Expected Loss: $5.72 (given a loan amount of $5,000 and 10% recovery rate)



In [17]:
df.dtypes

credit_lines_outstanding      int64
loan_amt_outstanding        float64
total_debt_outstanding      float64
income                      float64
years_employed                int64
fico_score                    int64
default                       int64
dtype: object

In [18]:
from sklearn.model_selection import train_test_split
from sklearn.preprocessing import StandardScaler
from sklearn.linear_model import LogisticRegression

# Define feature set and target
X = df[['credit_lines_outstanding', 'loan_amt_outstanding', 'total_debt_outstanding',
        'income', 'years_employed', 'fico_score']]
y = df['default']

# Train-test split
X_train, X_test, y_train, y_test = train_test_split(X, y, test_size=0.2, random_state=42)

# Scaling
scaler = StandardScaler()
X_train_scaled = scaler.fit_transform(X_train)
X_test_scaled = scaler.transform(X_test)

In [19]:
# Train the model
model = LogisticRegression()
model.fit(X_train_scaled, y_train)

In [20]:
import numpy as np

def calculate_expected_loss(borrower_features, model=model, scaler=scaler, recovery_rate=0.10):
    """
    borrower_features: dict of 6 features
    """
    feature_order = ['credit_lines_outstanding', 'loan_amt_outstanding',
                     'total_debt_outstanding', 'income', 'years_employed', 'fico_score']
    
    input_data = np.array([[borrower_features[feature] for feature in feature_order]])
    input_scaled = scaler.transform(input_data)
    
    pd = model.predict_proba(input_scaled)[0][1]
    lgd = 1 - recovery_rate
    expected_loss = pd * lgd * borrower_features['loan_amt_outstanding']
    
    return {'probability_of_default': pd, 'expected_loss': expected_loss}


In [21]:
example_borrower = {
    'credit_lines_outstanding': 3,
    'loan_amt_outstanding': 8000.0,
    'total_debt_outstanding': 12000.0,
    'income': 50000.0,
    'years_employed': 5,
    'fico_score': 650
}

calculate_expected_loss(example_borrower)
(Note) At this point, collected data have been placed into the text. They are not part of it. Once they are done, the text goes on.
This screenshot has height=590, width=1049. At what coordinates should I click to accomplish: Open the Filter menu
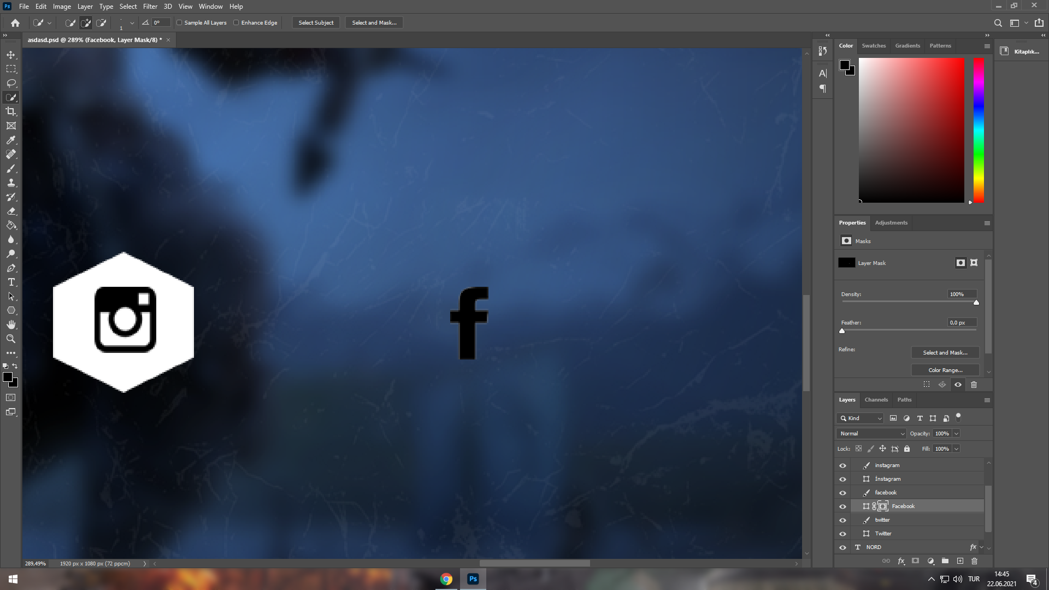click(150, 7)
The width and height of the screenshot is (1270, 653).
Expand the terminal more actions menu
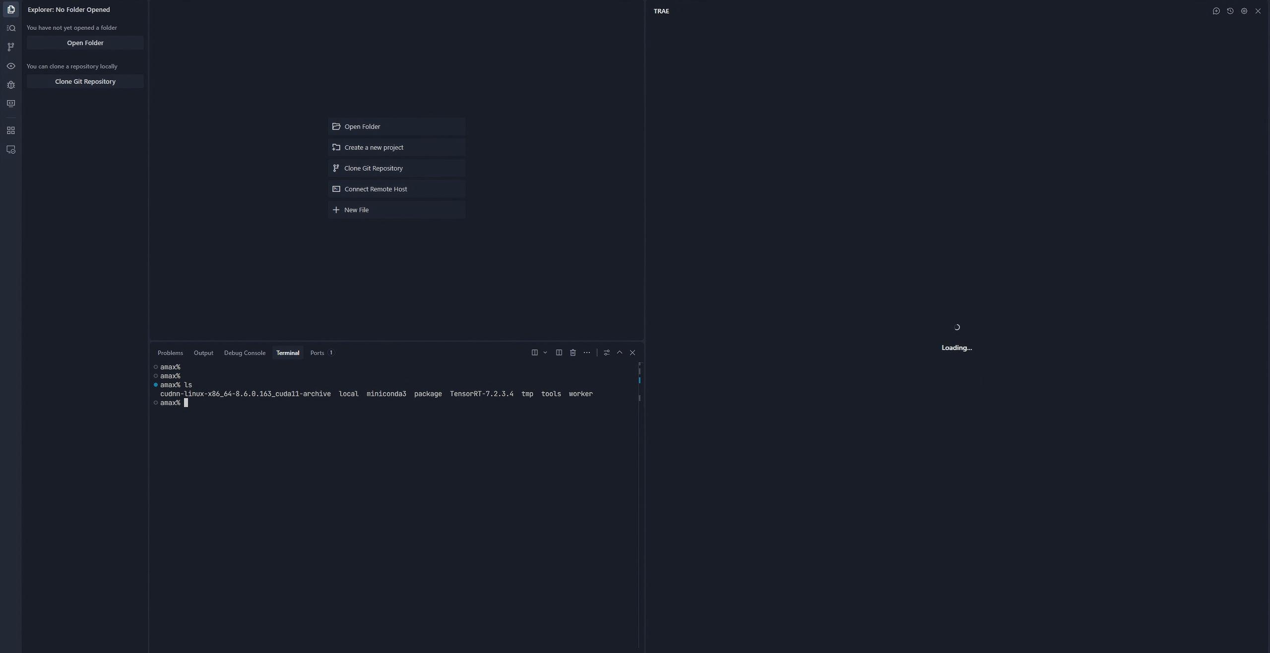(x=586, y=353)
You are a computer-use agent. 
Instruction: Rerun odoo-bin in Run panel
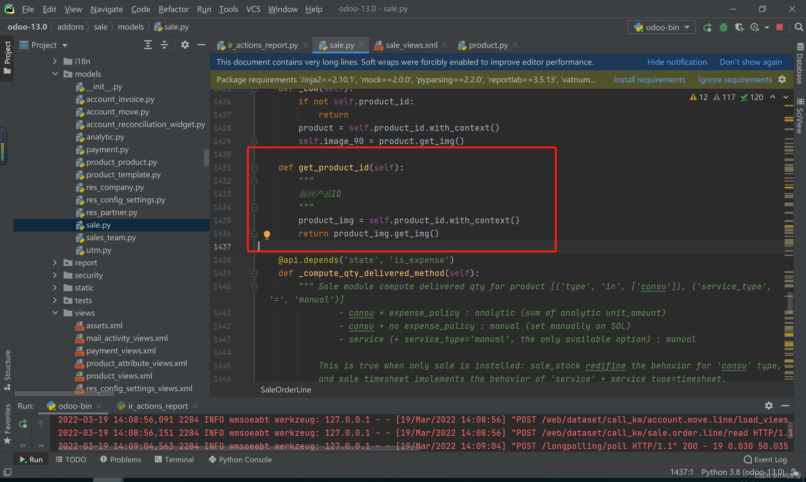[23, 424]
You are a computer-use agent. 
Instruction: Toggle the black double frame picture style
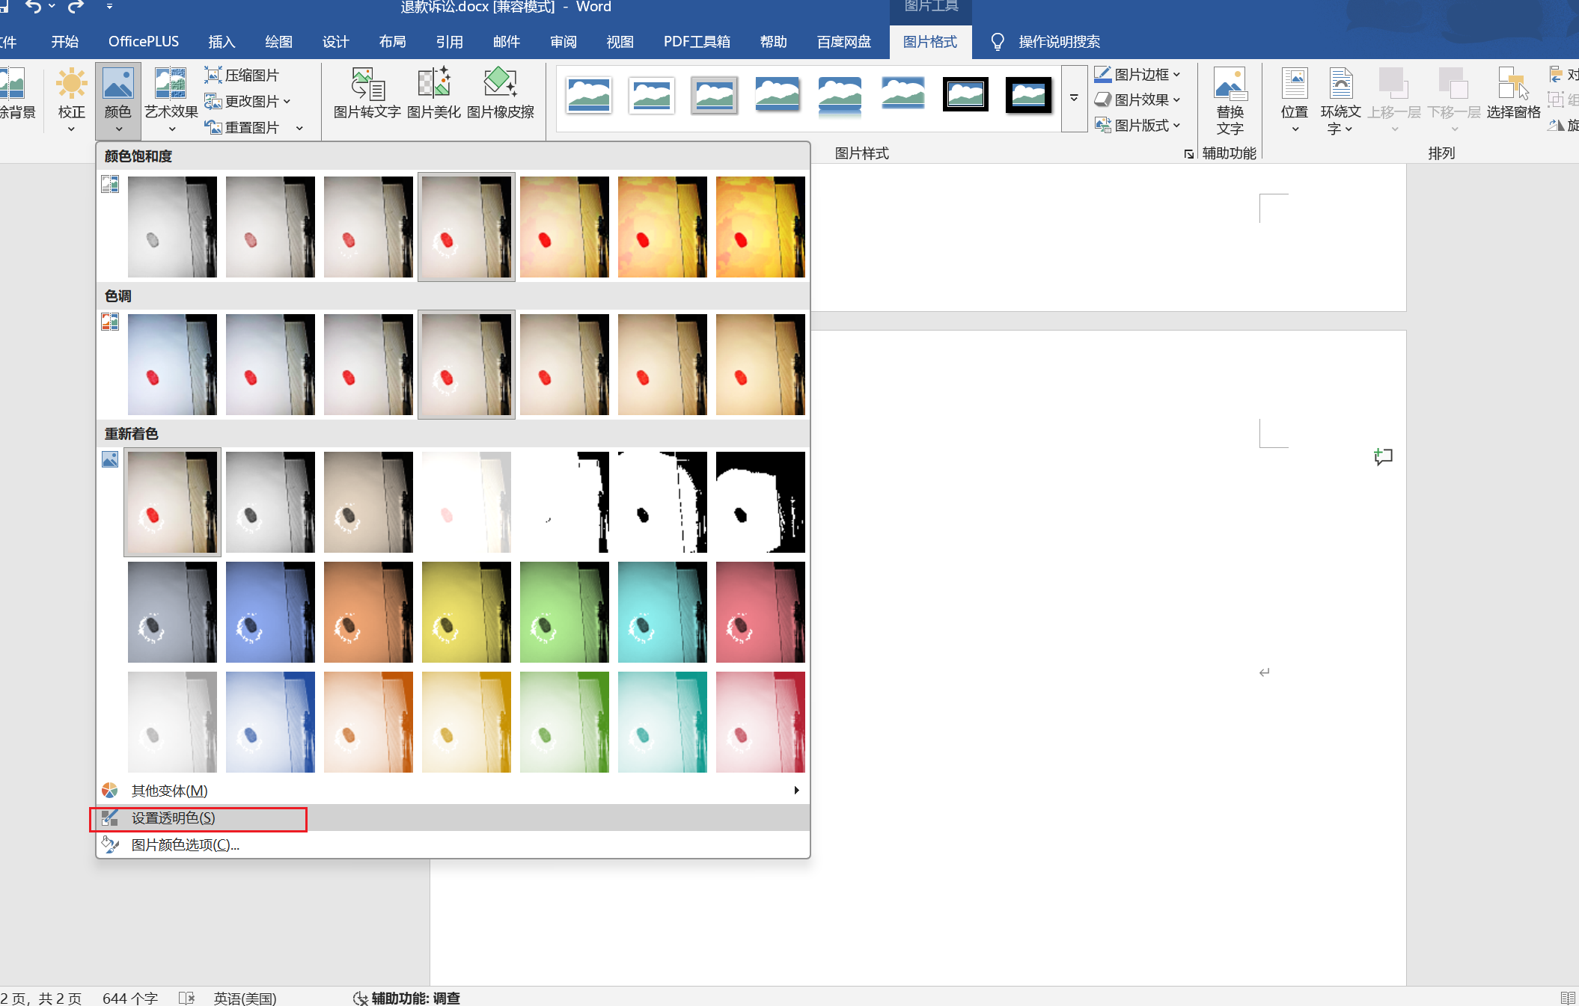(x=965, y=95)
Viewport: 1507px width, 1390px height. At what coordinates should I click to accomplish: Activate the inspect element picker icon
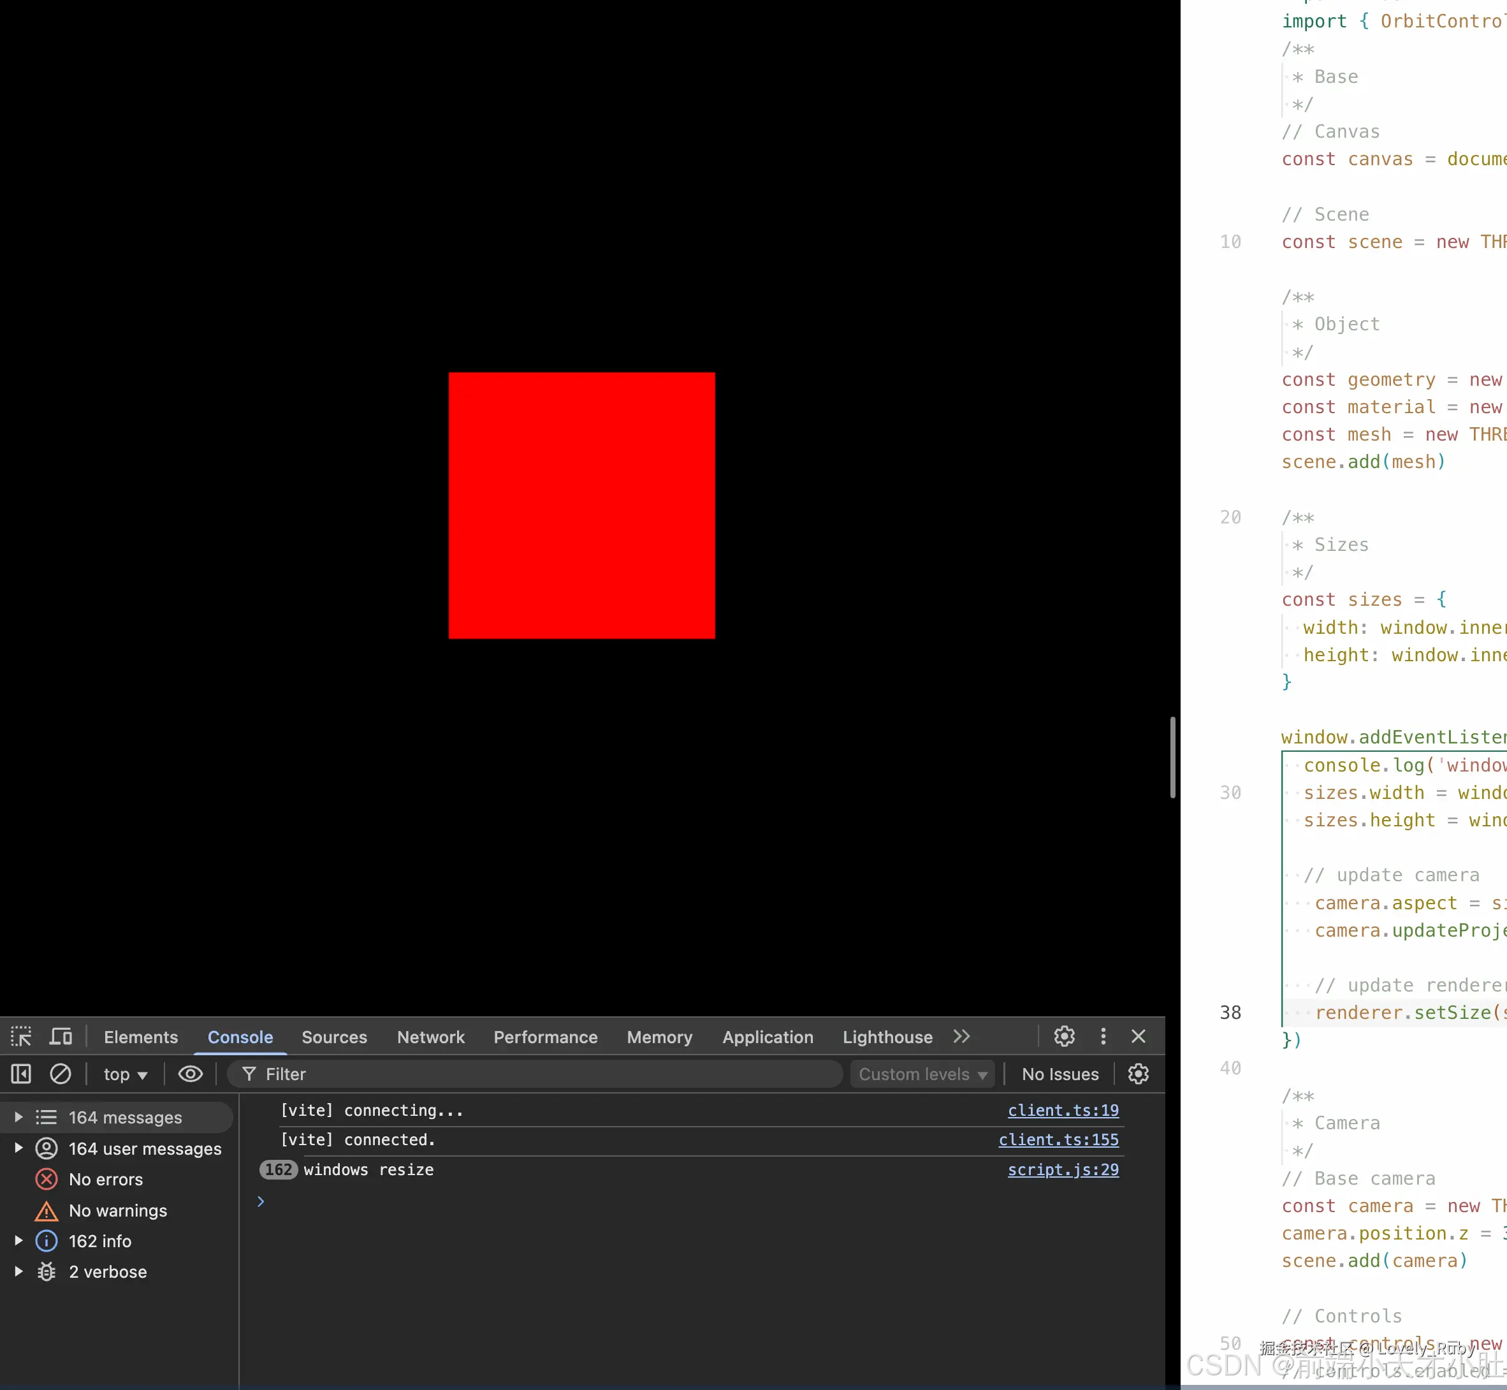point(21,1036)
{'probability_of_default': np.float64(0.11771059750569704),
 'expected_loss': np.float64(847.5163020410187)}

Interpretation:
Probability of Default (PD):
The borrower has an 11.77% estimated chance of defaulting on their loan.

Expected Loss (EL):
If the borrower does default, the bank expects to lose $847.52, based on:

The loan amount

A 90% loss given default (LGD = 1 - 0.10)

The risk manager has collected data on the loan borrowers. The data is in tabular format, with each row providing details of the borrower, including their income, total loans outstanding, and a few other metrics. There is also a column indicating if the borrower has previously defaulted on a loan. You must use this data to build a model that, given details for any loan described above, will predict the probability that the borrower will default (also known as PD: the probability of default). Use the provided data to train a function that will estimate the probability of default for a borrower. Assuming a recovery rate of 10%, this can be used to give the expected loss on a loan.

You should produce a function that can take in the properties of a loan and output the expected loss.
You can explore any technique ranging from a simple regression or a decision tree to something more advanced. You can also use multiple methods and provide a comparative analysis.